À l’instant où M. Crossbite finit ce qu’il avait à dire, ce personnage accosta mon père, en disant : « Votre serviteur, M. Fairford. — Il y a long-temps que nous ne nous sommes rencontrés. »

Mon père, dont vous connaissez la politesse scrupuleuse et formaliste, s’inclina, balbutia, demeura confus, et enfin dit au nouveau venu que l’époque depuis laquelle ils s’étaient vus était si éloignée, que, tout en se rappelant fort bien sa figure, son nom (il en était désolé) lui était sorti de la mémoire, il ne savait comment.

« Avez-vous donc oublié Herries de Birrenswork ? » reprit le monsieur. Mon père s’inclina plus bas encore qu’auparavant ; mais il me sembla que l’accueil qu’il faisait à son vieil ami, n’avait plus la même politesse respectueuse. Je trouvai qu’alors il y avait un peu de cette civilité de visage que le cœur eût refusé si le décorum l’avait permis.

Mon père, néanmoins, s’inclina encore une fois, et dit qu’il se flattait de le voir en bonne santé.

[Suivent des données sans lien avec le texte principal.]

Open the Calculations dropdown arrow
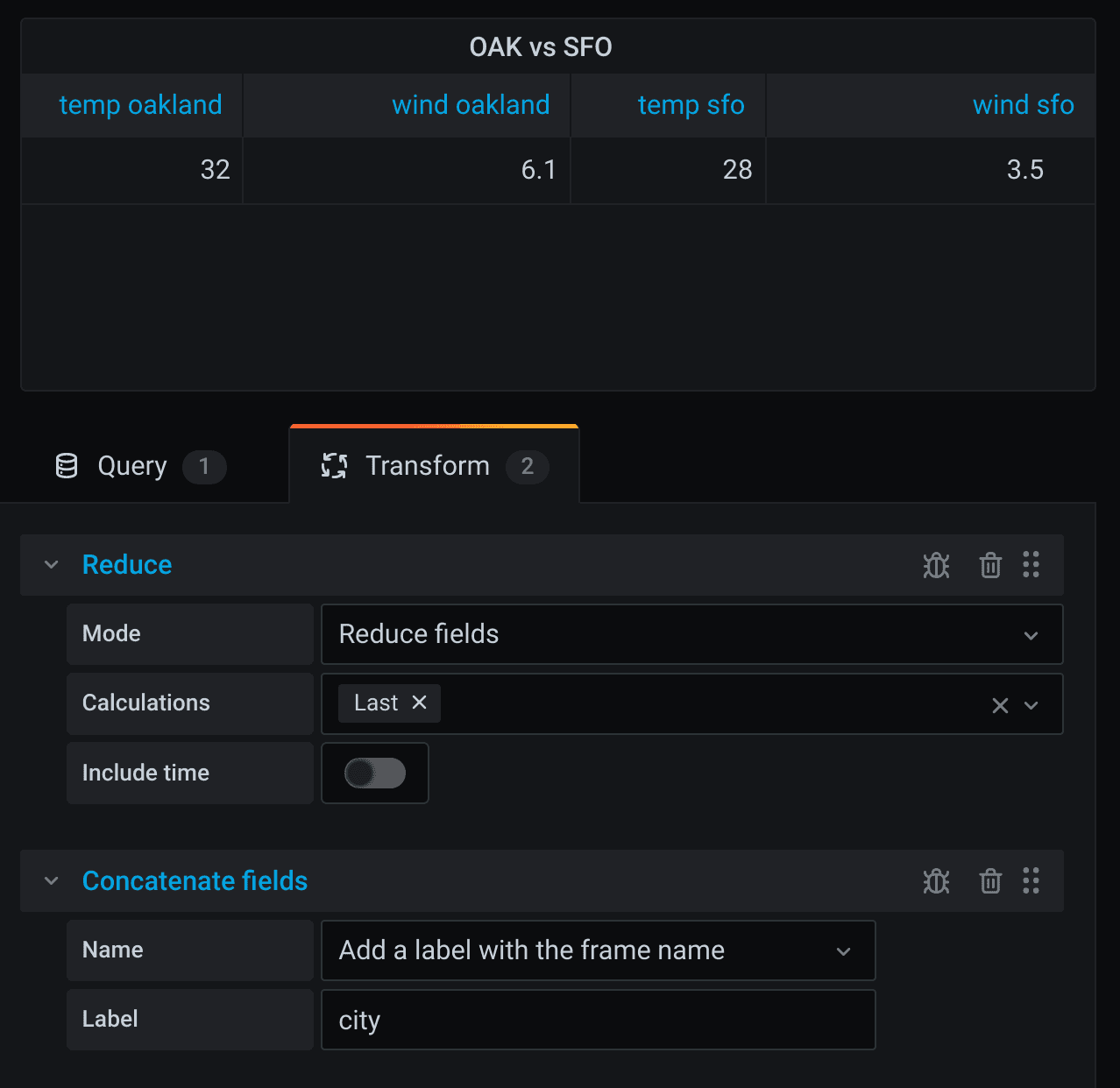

« Si bonne, mon cher M. Fairford, que je viens ici résolu à renouveler connaissance avec un ou deux vieux amis, et d’abord avec vous. — Je loge toujours à ma vieille auberge. — Il vous faut venir dîner aujourd’hui avec moi chez Paterson, au bout de Horse-Wynd : — C’est tout près de votre nouvelle demeure à la mode, et j’ai affaire à vous. »

Mon père s’excusa poliment et non sans embarras. — Une absolue nécessité le retenait chez lui.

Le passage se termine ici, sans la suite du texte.